Over the past week, China’s economy edged back into deflation as consumer prices contracted. It has been a difficult year for the region and recent data has added to concerns that there is more pain to come. Despite Beijing’s efforts to prop up demand, more action will be required to counter deflationary pressures. The latest readings underscored the fragility of China’s economy and appeared to add to concerns that growth has not yet bottomed. Policymakers have struggled to fire up domestic demand and are still feeling the effect of the property sector crisis and slower-than-expected reopening after Covid.
The coming week will be a busy one, as final earnings of the season trickle through which will give more insight into the broad health of the economy. The latest inflation figures will be released on Tuesday, national retail sales for October will be announced on Wednesday and we expect updates on the housing market at the end of the week.

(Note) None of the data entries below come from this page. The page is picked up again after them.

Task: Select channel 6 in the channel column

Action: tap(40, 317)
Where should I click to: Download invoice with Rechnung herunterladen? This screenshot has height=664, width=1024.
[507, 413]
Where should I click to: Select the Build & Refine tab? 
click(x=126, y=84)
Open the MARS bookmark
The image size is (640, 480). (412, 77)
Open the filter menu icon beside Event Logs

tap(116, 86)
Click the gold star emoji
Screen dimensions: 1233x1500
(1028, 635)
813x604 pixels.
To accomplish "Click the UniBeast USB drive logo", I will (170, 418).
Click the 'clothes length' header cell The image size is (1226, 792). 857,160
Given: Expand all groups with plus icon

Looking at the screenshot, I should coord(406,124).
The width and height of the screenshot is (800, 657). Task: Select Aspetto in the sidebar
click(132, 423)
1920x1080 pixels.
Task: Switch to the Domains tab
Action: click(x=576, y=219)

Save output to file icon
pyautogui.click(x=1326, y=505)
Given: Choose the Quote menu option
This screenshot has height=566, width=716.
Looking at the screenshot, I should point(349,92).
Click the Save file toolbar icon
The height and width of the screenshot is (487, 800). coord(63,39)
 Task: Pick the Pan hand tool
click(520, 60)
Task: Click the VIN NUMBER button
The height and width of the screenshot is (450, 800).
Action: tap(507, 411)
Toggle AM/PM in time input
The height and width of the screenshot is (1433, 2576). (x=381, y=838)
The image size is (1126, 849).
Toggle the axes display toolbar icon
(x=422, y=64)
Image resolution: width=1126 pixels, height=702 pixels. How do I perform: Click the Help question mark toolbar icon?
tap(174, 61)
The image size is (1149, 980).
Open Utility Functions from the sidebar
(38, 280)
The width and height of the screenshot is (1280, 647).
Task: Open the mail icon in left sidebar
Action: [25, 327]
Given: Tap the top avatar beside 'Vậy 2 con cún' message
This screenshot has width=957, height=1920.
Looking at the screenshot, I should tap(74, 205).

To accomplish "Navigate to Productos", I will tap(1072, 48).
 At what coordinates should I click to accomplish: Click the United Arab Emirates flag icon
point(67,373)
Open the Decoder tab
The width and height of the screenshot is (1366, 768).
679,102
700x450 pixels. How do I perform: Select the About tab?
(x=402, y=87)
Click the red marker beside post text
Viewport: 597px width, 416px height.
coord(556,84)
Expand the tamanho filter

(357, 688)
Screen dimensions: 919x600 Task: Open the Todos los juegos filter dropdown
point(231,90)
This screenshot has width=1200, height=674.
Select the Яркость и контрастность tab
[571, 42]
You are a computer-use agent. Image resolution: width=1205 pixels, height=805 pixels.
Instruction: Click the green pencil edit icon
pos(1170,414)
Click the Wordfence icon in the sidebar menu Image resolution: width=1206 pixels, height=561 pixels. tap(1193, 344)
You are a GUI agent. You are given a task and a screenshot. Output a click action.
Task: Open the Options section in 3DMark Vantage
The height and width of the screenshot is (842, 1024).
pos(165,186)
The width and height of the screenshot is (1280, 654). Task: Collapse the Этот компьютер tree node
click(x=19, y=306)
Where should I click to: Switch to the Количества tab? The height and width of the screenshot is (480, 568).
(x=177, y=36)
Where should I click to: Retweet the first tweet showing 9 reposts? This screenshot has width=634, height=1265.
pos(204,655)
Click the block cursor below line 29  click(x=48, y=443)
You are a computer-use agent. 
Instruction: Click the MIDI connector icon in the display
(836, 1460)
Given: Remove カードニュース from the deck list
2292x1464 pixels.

The undecided national budget looms over the US economy and if Congress fail to pass a series of spending bills or agree on another temporary resolution, a shutdown could be imminent.
Time is steadily ticking towards year end and more volatility could be in store. For long-term investors, we are mindful of the macro-economic environment but avoid getting caught up in the noise of the headlines. We will continue to focus on our investments and keep our eyes peeled for any opportunities further volatility may bring.